## GIVEN PROBLEM
Carry on the forum thread about CC owners' suspension, wheel and tire setups from the point where it stops.
─── EXTRACT
I run 265-30-19's on my 10" wide rear wheels with no rubbing at all (ET 57, using 7mm spacers).
I'm 25.5" FTG.

TM


----------



## withoutcomp1 (Jul 26, 2007)

*CC Owners: Suspension/Wheels/Tires - with specs & pictures*

Picked up a 13 R-Line in June just threw some wheels in it last week


----------



## withoutcomp1 (Jul 26, 2007)

*CC Owners: Suspension/Wheels/Tires - with specs & pictures*

Picked up a 13 R-Line in June just threw some wheels in it last week








Wheels are niche targas 19x8.5 front with a 34 offset and rear are 19x9.5 with a 50 offset tires are 235 35 19 and 265 30 19


----------



## withoutcomp1 (Jul 26, 2007)

*CC Owners: Suspension/Wheels/Tires - with specs & pictures*

Picked up a 13 R-Line in June just threw some wheels on it last week








Wheels are niche targas 19x8.5 front with a 34 offset and rear are 19x9.5 with a 50 offset tires are 235 35 19 and 265 30 19


----------



## withoutcomp1 (Jul 26, 2007)

*CC Owners: Suspension/Wheels/Tires - with specs & pictures*

Damn don't know y it posted twice! Sorry! It kept giving a error!


----------



## lipprandt35 (Apr 28, 2008)

*Re: CC Owners: Suspension/Wheels/Tires - with specs & pictures*



withoutcomp1 said:


> Damn don't know y it posted twice! Sorry! It kept giving a error!


My taptalk has been doing this alot...idk why...anyways...car looks good.:thumbup:


----------



## llo07brasil (Feb 20, 2012)

*CC Owners: Suspension/Wheels/Tires - with specs & pictures*










New ride height? Thoughts??


----------



## arkijak (Jun 15, 2010)
──────
─── DATASET EXTRACT
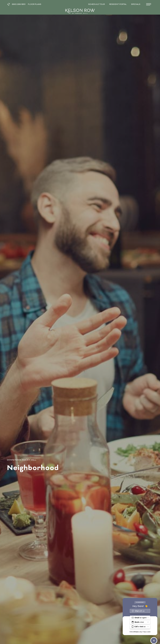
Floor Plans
──────
## WRITTEN ANSWER
Do headlights need to be adjusted after lowering?


----------



## pandavw86 (Mar 29, 2010)

Finally got around to installing my Neuspeed RSE14's in Hyperblack finish from my previous GTI, 19x8 ET45 with 245/35/19 Michellin Pilot Super SPorts onto my wife's CC along with the gold coast body kit and clear turn signals



Unfortunately not gonna lower the car since she doesn't want to re learn how to drive the car

And even worse... likely gonna add curb feelers at all 4 corners so she doesn't curb the wheels and doesn't want to learn how to be more aware so as to not curb the wheels... at least it is something I can remove whenever I drive the car

Any thoughts on what size spacers to get it more flush?


----------



## Stanced_CC (Jan 5, 2013)

*CC Owners: Suspension/Wheels/Tires - with specs & pictures*



llo07brasil said:


> New ride height? Thoughts??


Looks really good that's damn close to my low if not a little lower what are u running? 











Sent from my fingerprint scanning iPhone


----------



## llo07brasil (Feb 20, 2012)

*CC Owners: Suspension/Wheels/Tires - with specs & pictures*



Stanced_CC said:


> Looks really good that's damn close to my low if not a little lower what are u running?
> 
> 
> 
> ...


I'm on racelands. I was that low because I had a buddy in the back and stuff in the trunk. But I can definitely go much lower. I still have perches that aren't even spun all the way down. If I add camber I would take those out and slam that sucker and tuck rim lol


----------



## clkitx (Dec 9, 2011)

arkijak said:


> Do headlights need to be adjusted after lowering?


I had to, with oem bi-xénon.


----------



## dcm-vdub (Sep 17, 2009)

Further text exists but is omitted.